→ Reading text
## Begin

The Caine Prize has published a tribute to Dr Angeline Kamba, former member of the prize’s council, who passed on in September of this year at age 81. Wife to the first black Vice-Chancellor of the University of Zimbabwe, Walter Kamba, Dr Angeline Kamba is known to have played an important role in the success of the very first Caine Prize ceremony in 2000.

Other members of the Caine Prize Council have praised her dedication. Margaret Busby has spoken about how her contribution to “the field of cultural heritage had historic significance and will be remembered.” Wangui wa Goro has praised “her role as a pioneering archivist,” stating that “her passion for literature and books is one which will endure.” Alistair Niven has highlighted how “she did the job with great astuteness and judgement.”

Here is an excerpt from the tribute.

## End

→ Problems to work on
1. Retype the passage about Dr Angeline Kamba between "Other members of" and "from the tribute.", inclusive.
2. In the passage about Dr Angeline Kamba, which council member praised her role as a pioneering archivist?

→ Source data
## Begin

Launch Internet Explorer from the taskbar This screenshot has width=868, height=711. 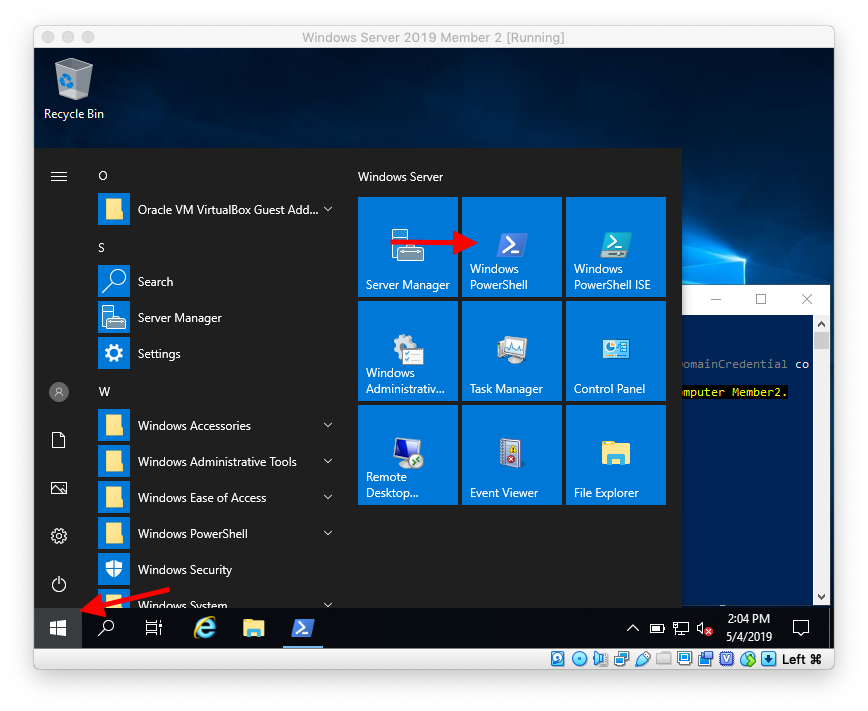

## End

→ Task answers
1.
Other members of the Caine Prize Council have praised her dedication. Margaret Busby has spoken about how her contribution to “the field of cultural heritage had historic significance and will be remembered.” Wangui wa Goro has praised “her role as a pioneering archivist,” stating that “her passion for literature and books is one which will endure.” Alistair Niven has highlighted how “she did the job with great astuteness and judgement.”

Here is an excerpt from the tribute.

2. Wangui wa Goro